Item coordinate data:
— Begin —
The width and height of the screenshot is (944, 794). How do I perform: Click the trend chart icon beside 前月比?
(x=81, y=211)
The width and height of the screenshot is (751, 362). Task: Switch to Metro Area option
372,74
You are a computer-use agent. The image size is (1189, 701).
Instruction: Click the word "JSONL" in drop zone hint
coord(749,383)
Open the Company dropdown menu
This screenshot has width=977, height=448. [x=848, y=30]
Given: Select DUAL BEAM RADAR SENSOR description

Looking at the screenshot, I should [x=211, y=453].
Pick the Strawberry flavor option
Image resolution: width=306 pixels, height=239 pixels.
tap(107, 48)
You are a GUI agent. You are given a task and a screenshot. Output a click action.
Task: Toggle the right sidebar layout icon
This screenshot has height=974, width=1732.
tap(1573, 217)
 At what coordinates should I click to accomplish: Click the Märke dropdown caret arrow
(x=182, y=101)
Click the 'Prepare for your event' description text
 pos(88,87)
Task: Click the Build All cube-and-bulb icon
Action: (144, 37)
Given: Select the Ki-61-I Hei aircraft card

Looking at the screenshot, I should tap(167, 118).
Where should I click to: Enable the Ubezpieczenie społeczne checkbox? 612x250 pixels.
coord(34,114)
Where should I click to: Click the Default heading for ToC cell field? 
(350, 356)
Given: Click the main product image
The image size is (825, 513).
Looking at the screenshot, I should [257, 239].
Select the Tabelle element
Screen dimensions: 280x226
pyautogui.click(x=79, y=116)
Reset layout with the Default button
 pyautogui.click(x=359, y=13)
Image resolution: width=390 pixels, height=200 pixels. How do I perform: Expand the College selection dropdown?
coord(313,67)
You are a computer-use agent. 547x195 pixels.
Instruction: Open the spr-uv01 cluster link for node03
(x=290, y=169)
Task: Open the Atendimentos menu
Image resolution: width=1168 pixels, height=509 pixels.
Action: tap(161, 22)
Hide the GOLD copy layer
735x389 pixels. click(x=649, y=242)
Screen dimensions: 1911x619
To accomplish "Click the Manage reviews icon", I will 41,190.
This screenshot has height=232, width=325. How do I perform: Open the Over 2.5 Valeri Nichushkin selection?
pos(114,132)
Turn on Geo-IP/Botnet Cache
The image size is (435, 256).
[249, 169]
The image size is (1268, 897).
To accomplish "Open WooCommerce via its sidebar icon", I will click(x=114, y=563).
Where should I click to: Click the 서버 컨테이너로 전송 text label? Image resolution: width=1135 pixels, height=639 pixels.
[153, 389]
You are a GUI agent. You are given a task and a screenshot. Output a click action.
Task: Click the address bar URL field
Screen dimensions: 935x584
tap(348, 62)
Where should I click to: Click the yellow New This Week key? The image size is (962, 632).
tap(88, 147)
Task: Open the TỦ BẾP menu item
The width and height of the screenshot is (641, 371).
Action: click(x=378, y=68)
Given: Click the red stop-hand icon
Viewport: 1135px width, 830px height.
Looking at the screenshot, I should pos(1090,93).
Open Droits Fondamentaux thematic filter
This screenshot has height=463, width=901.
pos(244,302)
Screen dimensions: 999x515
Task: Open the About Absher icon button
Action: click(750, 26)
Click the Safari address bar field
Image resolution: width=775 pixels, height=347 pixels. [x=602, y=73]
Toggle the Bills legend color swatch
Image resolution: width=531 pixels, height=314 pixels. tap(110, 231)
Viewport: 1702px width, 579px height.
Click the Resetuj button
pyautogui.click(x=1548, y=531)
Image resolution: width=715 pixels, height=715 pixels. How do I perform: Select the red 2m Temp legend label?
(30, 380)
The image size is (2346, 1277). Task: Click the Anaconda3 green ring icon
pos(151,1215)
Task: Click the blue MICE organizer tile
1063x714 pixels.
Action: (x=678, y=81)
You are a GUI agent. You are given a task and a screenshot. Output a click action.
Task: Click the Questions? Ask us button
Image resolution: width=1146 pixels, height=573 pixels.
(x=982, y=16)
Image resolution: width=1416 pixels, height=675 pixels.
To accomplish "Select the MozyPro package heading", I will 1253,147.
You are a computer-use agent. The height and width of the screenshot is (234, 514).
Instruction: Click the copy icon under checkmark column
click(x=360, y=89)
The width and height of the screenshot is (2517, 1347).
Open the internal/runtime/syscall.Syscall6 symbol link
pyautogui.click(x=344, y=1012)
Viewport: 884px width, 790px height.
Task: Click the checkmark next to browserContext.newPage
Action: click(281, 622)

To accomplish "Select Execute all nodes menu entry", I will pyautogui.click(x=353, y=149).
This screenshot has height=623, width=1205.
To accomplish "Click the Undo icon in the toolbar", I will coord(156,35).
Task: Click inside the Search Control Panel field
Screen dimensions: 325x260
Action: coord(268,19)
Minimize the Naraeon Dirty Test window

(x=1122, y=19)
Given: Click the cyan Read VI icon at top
— End —
DESCRIPTION OF THE TASK>
Copy out the data lines starting with the one that contains "The width and height of the screenshot is (751, 362)." and ending with the one that contains "tap(107, 48)", reproducing each line verbatim.

EXERCISE OUTPUT>
The width and height of the screenshot is (751, 362). Task: Switch to Metro Area option
372,74
You are a computer-use agent. The image size is (1189, 701).
Instruction: Click the word "JSONL" in drop zone hint
coord(749,383)
Open the Company dropdown menu
This screenshot has width=977, height=448. [x=848, y=30]
Given: Select DUAL BEAM RADAR SENSOR description

Looking at the screenshot, I should [x=211, y=453].
Pick the Strawberry flavor option
Image resolution: width=306 pixels, height=239 pixels.
tap(107, 48)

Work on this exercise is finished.